Additionally, no significant relationship between volume and price is observed in capital markets in Sweden, Belgium, Italy, Brazil, Austria, Malaysia, Poland, Tunisia and Portugal. Price changes during the sample period in these countries are not supported by trading volume.

In brief, the study's findings are as follows:

1. Price changes in the capital markets in 16 of the 25 countries examined have been found to effect trading volume. In the capital markets of the other nine countries, however, no such interaction was detected. The hypothesis “whether price changes in capital markets effect trading volume differs by market condition” can be supported. In summary, considering parameters such as market structure, information flow in the market, financial stability and the examination period, it can be stated if price changes in the trading volume are related or not.

2. The relationship has been found to be negative in 13 of the 16 nations where transaction volume and price changes are related. To put it another way, when prices rise in these 13 nations, trading volume (demand) falls and vice versa. However, the relationship between trading volume and price changes was found to be positive in three of the 16 nations examined. The hypothesis “whether the relationship between price changes and trading volume is positive or negative depends on market conditions” can be supported. The noise traders hypothesis is valid in three nations, while a price demand mechanism analogous to the classical law of demand is observed in thirteen.

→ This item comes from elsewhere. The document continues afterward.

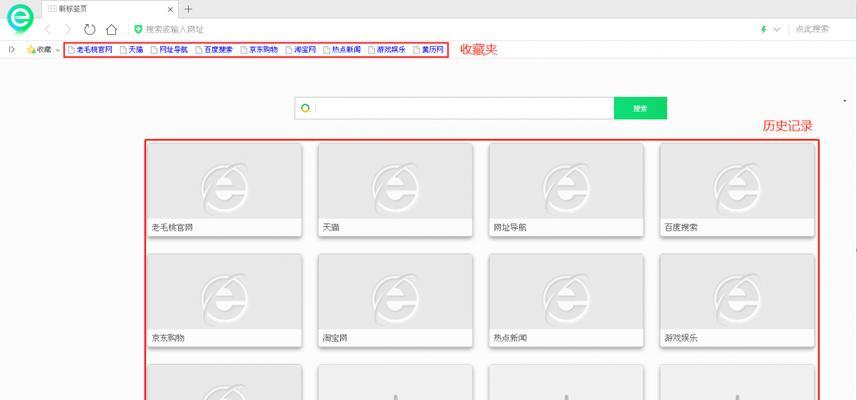
Task: Click the green 搜索 button
Action: click(x=640, y=108)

3. All of the “ω” parameters in the 25 models developed have negative values, according to the findings. In this case, the hypothesis “there is an asymmetry in the relationship between price and volume in terms of falling or rising price” is supported.

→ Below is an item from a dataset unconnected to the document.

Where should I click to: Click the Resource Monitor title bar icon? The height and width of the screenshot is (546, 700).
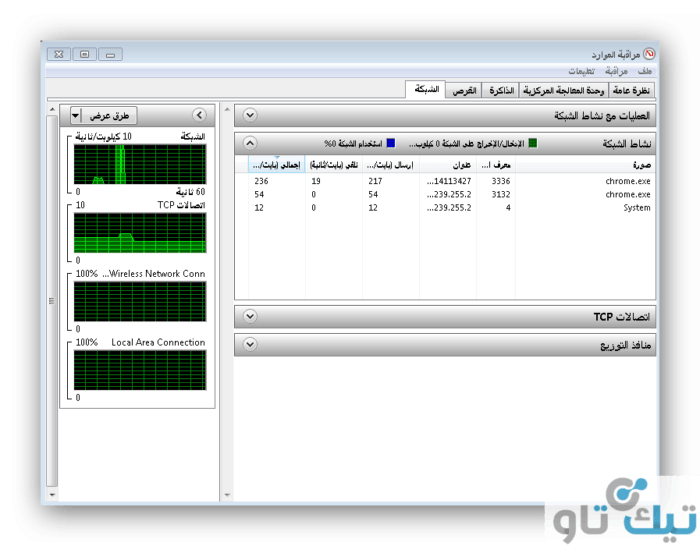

4. The effect of price changes on trading volume can also be used to compare market efficiency levels. In EGARCH models, statistically significant “p” parameters show how much price changes effect trade volume. By ranking these parameters the efficiency levels of the market can also be listed. In fact, the size of the price-volume relationship can be used to determine how much new information entering the market reflects market participants' action and how homogenous respond of market actors to this information. In this case, the greater is relationship between price and volume, the more predictable and efficient is the market.

Critical information about the market structure can be obtained by evaluating the degree and direction of the volume-price relationship in capital markets. In fact, the price-volume relationship includes critical information about a market structure and answers questions like how the market's information flow reflects prices, whether there is an asymmetry in the information flow, whether there is a speculative pricing problem and whether there are trading restrictions in a market.

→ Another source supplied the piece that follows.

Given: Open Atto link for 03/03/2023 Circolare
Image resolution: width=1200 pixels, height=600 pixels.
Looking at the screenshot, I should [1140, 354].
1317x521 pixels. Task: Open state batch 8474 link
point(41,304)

As a result, a relationship from stock prices to trading volume is found in this analysis. The existence, size and direction of this relationship, on the other hand, are dependent on the market's structure and efficiency level. As a result of the results of this study, it is possible to comment on a market's level of efficiency by measuring the price-volume relationship in the capital markets.

According to the study's findings, investors are advised to examine the price-volume relationship in a market before beginning to trade in that market. In this way, investors can understand about the market's efficiency and whether it is overpriced.

The study's most significant limitation is that it is difficult to ascertain a definitive conclusion about the subject under investigation. In reality, if the same research is done using data from different countries and time periods, the results are quite likely to vary. However, in the future studies, similar analyses can be done with shorter or longer-term data, sectoral data on a specific market and data from capital markets and commodities markets on the issue, in order to identify their structural differences.